------ Alıntı metin

Gaziantep’teki toplantı odamızda, camın mercek etkisi sebebiyle masadaki kâğıdın tutuşturması ile perdelerin yakınında oluşan önemli bir riski, sistem hızlı bildirdiği için önleyebildik. Hatta Gaziantep depreminde çok acayip bir durum oldu. Binaların sallanmasından dolayı ortalık toz duman oldu. Alev yoktu elbette ama sistem o tozu dumanı algılayıp alarma geçtiği için biz odalarımızdaki hasarı da tespit ettik. Cihazların çalışma hassasiyetini gördük. Sistemin güvenirliğinden yana rahatız.
EEC, hakikaten ekibi sistemlerde uzmanlaşmış ve işini iyi bilen bir firma. Accor’un önceliği de bu düzeyde firmalarla yürümek. Çünkü adamlar işi senden daha biliyor. Bu da onun uzmanlık alanı. Her problemde bir çözümle gelebiliyor. Taleplerimizin bugüne kadar çözümsüz kaldığı olmadı. Örneğin, Eskişehir ve Ankara bölgeden sorumlumuzun en son talebinde satış ve bakım ekibiniz anında tüm ekiple bir toplantı ayarlayıp durumu yoluna koydular.
Açıkçası hizmet ve uzmanlık anlamında gerçekten tavsiye ederim. Bir de “maliyetleri seni aşabilir” de derim. Çünkü bütçe de kritik bir kriter.
Marka bazlı düşünürsek, bazı modellerimiz eskidi bile ama sistem tıkır tıkır işliyor. Fayda açısından kullandığımız markaya en yüksek puanı veririm. Kalite açısından bizim için herşey gayet yolunda.
Sistemden beklentimiz “yangını algıladığında bir de direkt söndürseydi tam olurdu” diyeceğim. Şaka bir yana, beklentilerimizi cevapsız bırakan eksik bir özelliğe ben şahit olmadım. Ekibimizden de hiç böyle bir geri bildirim almadım.
Accor çalışanı olarak değil, şahsen söyleyeceğim. Fiyatlara kalite açısından bakınca olması gereken seviyede. Sonuçta bu firma bir hizmet sunuyor ve bunun belli bir bedeli var. Ayrıca ülkede hakikaten yüksek enflasyon durumu var. Bu anlamda herkes haklı. Ancak hizmet alan firma olarak yorumlarsam işin düşünülmesi gereken bir bütçesi de var. Bu bütçelerin tabii çok çok üzerinde kalıyor.
Örneğin Türkiye’de asgari ücret iyileştirmeleri oldu. Fransa’dan onay almadığımız için biz onları öyle uygulayamadık. Yine de EEC ile bir orta yol bulabildik. Karşılıklı iyi niyetli müzakerelerle durum tekrar tekrar değerlendirilebiliyor. Bu çok güzel bir durum. Eminim EEC de tedarikçileri ile aynı durumu yaşıyordur. Fakat yapacak bir şey yok. Sonuçta bu iş ortaklığından memnunuz, onlar da memnun. Bu memnuniyeti korumak için bir ortasını buluyoruz.

------------
------ Veri kümesi

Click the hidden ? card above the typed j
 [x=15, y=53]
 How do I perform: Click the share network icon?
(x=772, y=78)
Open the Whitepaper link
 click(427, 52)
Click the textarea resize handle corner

------------
------ Veri kümesi

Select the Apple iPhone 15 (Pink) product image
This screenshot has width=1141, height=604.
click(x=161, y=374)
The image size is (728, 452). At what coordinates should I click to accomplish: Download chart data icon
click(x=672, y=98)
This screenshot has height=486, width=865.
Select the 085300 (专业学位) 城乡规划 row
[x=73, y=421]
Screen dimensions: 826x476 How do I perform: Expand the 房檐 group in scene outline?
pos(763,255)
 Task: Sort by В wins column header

------------

§ Problem tanımı
Yangın algılama sistemi hakkındaki alıntı metinde geçen bütün yer adlarını, her birini yalnızca bir kez yazarak sıralayın.

§ Nihai sonuç
Gaziantep, Eskişehir, Ankara, Türkiye, Fransa